Required task:
In the data below, rewrite the part that opens with the line containing "Click the Experiments pencil icon" and closes with the line containing "Click the Mira", replacing "Raw" with "Pretty" and keeping everything else the same. Return only those lines.

Exercise input:
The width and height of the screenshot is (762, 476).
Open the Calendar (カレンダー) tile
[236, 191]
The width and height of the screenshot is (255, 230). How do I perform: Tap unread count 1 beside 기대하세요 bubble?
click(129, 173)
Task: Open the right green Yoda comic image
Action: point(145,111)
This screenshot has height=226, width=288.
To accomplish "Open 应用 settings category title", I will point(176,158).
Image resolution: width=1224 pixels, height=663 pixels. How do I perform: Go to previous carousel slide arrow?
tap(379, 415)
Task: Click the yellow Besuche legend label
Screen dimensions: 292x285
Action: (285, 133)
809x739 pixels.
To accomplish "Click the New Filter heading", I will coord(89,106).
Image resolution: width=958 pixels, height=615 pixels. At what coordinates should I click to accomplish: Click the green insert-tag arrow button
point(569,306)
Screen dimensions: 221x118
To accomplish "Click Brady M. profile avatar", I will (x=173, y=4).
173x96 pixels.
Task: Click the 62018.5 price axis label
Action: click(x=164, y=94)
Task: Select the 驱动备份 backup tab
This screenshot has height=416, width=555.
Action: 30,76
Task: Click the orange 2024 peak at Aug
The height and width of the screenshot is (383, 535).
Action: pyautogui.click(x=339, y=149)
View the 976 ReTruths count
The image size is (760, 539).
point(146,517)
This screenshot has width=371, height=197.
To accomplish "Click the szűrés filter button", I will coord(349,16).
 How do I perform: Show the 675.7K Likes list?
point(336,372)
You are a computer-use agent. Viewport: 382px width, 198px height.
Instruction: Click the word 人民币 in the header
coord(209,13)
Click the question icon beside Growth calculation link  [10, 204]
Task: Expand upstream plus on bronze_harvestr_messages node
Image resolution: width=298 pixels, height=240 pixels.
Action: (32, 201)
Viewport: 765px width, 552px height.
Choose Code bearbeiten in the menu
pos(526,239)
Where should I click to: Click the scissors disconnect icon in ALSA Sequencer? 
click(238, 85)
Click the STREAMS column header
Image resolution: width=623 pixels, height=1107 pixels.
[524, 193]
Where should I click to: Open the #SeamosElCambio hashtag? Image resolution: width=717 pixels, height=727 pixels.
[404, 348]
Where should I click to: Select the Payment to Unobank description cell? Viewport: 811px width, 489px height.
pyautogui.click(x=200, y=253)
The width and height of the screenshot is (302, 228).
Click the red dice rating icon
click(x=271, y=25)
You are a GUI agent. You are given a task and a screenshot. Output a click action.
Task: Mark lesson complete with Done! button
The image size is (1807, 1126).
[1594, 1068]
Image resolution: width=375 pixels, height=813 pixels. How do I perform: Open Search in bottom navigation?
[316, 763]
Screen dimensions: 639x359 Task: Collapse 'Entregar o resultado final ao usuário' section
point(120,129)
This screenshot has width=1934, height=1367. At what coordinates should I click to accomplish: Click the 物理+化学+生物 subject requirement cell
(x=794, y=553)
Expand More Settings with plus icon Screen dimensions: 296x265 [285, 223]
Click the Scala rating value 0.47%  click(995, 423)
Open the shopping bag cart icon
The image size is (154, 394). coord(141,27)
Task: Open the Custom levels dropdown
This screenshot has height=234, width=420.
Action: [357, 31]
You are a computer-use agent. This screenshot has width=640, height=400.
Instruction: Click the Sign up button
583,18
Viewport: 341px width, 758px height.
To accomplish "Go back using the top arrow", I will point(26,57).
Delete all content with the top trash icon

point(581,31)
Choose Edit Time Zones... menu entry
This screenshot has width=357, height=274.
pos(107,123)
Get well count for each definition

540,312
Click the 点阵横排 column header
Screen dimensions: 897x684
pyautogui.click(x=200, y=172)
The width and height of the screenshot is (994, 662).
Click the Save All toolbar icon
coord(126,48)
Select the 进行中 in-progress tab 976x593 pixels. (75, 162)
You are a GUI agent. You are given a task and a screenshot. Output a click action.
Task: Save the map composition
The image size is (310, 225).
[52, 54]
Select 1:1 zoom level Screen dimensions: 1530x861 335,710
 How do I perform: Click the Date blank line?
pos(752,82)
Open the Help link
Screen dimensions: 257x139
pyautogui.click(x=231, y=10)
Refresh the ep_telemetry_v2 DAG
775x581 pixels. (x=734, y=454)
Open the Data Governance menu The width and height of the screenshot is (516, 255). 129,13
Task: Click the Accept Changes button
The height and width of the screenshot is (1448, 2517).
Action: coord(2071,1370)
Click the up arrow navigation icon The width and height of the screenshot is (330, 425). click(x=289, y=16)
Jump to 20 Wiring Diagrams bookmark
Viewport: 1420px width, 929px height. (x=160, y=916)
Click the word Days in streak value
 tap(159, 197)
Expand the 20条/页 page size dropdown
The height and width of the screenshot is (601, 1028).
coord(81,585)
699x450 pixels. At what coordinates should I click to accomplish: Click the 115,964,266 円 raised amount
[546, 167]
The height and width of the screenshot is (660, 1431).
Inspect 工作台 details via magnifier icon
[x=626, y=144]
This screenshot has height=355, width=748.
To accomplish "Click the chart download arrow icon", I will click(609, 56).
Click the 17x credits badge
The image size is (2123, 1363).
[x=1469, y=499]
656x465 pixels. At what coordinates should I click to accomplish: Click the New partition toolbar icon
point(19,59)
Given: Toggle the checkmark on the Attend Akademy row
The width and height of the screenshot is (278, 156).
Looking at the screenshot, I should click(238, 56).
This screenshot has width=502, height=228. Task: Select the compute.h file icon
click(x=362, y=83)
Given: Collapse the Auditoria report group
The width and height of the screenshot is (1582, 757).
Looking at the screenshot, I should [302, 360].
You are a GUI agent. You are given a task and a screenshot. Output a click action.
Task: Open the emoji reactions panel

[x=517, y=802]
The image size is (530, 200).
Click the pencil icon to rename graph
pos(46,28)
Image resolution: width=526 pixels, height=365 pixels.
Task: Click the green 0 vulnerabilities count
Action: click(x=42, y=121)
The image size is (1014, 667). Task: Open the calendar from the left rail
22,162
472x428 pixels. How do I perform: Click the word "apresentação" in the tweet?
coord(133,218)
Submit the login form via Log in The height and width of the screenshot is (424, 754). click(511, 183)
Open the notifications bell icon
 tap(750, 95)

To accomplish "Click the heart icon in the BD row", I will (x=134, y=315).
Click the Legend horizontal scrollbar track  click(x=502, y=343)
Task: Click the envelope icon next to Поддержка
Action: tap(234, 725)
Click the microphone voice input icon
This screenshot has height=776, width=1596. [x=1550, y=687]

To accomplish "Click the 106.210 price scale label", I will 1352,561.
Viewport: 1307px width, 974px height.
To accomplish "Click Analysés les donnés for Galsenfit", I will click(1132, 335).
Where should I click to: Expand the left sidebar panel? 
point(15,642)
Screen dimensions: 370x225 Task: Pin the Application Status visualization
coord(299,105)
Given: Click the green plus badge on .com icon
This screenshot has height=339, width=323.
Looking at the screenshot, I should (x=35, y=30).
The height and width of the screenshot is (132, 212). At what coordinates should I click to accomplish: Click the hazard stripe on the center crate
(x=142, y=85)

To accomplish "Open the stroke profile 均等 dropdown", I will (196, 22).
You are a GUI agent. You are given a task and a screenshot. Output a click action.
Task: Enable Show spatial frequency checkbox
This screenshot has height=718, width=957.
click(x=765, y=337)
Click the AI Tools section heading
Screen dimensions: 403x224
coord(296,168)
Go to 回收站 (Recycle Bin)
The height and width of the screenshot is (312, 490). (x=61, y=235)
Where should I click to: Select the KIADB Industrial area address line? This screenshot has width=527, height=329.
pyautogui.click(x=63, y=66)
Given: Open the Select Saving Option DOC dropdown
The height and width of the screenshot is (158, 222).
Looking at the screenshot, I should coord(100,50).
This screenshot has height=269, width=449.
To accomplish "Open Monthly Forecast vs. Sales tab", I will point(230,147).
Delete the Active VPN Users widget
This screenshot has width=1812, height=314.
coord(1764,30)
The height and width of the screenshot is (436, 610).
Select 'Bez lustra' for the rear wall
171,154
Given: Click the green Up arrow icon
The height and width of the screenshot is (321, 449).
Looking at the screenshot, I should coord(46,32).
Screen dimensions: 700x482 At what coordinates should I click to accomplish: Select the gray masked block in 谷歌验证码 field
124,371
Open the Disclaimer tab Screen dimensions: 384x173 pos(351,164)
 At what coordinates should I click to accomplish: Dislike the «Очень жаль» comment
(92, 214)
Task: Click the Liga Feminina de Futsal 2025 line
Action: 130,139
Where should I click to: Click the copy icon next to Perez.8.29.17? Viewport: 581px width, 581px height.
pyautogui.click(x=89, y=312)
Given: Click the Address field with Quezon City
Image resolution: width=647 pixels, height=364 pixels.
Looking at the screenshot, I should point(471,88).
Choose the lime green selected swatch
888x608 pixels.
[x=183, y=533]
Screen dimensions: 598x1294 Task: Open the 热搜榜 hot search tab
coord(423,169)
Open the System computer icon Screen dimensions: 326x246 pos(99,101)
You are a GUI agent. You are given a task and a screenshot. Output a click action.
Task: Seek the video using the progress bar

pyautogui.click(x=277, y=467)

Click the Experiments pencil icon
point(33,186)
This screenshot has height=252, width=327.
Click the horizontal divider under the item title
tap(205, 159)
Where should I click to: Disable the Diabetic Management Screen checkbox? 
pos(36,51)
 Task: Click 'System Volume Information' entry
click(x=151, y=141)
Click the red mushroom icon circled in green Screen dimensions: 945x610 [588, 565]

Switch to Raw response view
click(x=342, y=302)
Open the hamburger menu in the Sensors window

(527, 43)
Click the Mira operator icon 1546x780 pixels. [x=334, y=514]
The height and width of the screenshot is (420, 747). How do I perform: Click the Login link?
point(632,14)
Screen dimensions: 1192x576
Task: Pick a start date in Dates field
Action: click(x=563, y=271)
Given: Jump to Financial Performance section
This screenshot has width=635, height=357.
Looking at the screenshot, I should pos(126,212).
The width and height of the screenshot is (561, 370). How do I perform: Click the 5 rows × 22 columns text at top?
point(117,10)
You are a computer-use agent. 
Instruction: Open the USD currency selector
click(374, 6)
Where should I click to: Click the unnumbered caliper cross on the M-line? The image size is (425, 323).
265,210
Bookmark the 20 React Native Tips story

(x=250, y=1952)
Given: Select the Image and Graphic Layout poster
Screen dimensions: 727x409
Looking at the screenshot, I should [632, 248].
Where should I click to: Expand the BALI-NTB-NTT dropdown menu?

Response below:
Click the Experiments pencil icon
point(33,186)
This screenshot has height=252, width=327.
Click the horizontal divider under the item title
tap(205, 159)
Where should I click to: Disable the Diabetic Management Screen checkbox? 
pos(36,51)
 Task: Click 'System Volume Information' entry
click(x=151, y=141)
Click the red mushroom icon circled in green Screen dimensions: 945x610 [588, 565]

Switch to Pretty response view
click(x=342, y=302)
Open the hamburger menu in the Sensors window

(527, 43)
Click the Mira operator icon 1546x780 pixels. [x=334, y=514]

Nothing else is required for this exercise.